Smart sizing tool for electronic ankle bracelet

Geosatis ankle bracelet (photo:

Partner: Geosatis


Geosatis is in the process of developing an ankle bracelet for offender rehabilitation. The bracelet sizing system aims to provide a comfortable but secure fit to the ankle for a large range of ankle shapes and sizes. Their previous efforts in defining the different sizes were based on an anthropometric study of a sample of 100 Swiss subjects. However, several challenges remain, e.g. accommodating extra-large ankle widths and providing subjects at the border of two sizes with a comfortable bracelet.

Problem definition

The current model is based on 2D data from a small dataset. The standardised oval shape, in combination with this limited data results in too many instances of misfit between user and product.

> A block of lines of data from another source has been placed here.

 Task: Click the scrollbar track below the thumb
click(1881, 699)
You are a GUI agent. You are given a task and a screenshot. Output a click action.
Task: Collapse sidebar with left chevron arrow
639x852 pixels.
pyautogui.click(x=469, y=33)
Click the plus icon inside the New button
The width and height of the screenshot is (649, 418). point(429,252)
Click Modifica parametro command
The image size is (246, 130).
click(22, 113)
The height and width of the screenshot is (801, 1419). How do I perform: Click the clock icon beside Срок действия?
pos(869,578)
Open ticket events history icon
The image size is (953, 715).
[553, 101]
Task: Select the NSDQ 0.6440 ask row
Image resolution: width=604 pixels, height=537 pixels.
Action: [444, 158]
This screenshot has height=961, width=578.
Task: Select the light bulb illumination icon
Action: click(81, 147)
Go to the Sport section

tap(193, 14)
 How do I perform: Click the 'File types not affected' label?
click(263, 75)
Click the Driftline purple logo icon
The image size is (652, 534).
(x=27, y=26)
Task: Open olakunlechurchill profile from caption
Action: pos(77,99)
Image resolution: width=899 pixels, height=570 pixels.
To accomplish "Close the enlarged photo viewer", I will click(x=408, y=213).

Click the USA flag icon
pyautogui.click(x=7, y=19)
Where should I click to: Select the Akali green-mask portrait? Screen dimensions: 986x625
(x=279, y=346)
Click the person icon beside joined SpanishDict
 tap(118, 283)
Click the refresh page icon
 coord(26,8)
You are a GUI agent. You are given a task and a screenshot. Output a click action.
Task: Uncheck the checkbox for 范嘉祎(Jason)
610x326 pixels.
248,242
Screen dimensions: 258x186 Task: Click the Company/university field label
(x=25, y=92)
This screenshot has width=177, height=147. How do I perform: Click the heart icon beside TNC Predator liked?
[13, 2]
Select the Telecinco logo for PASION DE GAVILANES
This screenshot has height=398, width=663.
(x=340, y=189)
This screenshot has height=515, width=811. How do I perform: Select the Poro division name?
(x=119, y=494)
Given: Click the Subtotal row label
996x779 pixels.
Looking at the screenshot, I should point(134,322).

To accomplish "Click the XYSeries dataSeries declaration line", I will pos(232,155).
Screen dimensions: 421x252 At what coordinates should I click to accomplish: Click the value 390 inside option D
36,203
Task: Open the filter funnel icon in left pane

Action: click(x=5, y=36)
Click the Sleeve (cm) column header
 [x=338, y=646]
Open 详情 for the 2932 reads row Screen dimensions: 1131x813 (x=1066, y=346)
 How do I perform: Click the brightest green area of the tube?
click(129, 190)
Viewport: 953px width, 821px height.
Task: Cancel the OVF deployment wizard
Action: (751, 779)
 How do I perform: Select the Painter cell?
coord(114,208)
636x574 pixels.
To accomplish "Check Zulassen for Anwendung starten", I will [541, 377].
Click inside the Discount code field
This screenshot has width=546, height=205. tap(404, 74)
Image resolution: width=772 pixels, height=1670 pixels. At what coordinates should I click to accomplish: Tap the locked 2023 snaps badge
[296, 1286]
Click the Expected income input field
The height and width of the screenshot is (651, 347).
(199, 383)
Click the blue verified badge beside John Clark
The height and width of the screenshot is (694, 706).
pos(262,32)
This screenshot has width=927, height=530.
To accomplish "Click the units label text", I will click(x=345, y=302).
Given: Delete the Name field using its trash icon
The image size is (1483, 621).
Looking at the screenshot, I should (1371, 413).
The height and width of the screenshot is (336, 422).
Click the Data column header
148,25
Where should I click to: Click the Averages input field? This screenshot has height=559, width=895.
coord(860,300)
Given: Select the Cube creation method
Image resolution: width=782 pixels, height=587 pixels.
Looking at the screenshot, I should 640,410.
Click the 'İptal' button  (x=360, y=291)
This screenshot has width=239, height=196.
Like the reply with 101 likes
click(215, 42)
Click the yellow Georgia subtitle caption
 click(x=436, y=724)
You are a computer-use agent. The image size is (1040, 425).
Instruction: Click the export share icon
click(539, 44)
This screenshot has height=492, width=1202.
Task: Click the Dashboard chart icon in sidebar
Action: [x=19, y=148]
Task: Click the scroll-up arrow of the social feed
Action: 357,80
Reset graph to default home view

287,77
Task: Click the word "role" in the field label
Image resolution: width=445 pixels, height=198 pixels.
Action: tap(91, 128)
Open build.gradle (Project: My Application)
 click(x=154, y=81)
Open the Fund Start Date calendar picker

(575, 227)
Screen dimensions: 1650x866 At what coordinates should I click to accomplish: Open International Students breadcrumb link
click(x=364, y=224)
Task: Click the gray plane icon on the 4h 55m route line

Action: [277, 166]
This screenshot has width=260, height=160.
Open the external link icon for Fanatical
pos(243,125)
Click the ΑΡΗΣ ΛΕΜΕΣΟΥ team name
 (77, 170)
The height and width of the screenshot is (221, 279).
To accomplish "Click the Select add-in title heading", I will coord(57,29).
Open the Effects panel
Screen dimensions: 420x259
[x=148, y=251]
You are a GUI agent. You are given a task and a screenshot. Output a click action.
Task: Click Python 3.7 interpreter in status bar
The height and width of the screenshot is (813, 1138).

Within Fieldlab UPPS, Geosatis and TU Delft want to collaboratively research new 3D anthropometry techniques for evaluating and optimizing bracelet sizing systems with specific constraints on security and comfort. The research question was:

“What are the optimal product dimensions for different sizes ankle bracelets to accommodate large part of the population?”

Activities and task division

The first task of the Fieldlab was to analyse a 3D database of more than 2000 subjects, concerning ankle dimension variations. The main dimensions were defined as: minimum ankle circumference (M2), ankle circumference around medial malleoli (M1), ankle width, ankle length and height of M2, see figure 1. All data was sorted and combined in a data file (see knowledge development & dissemination).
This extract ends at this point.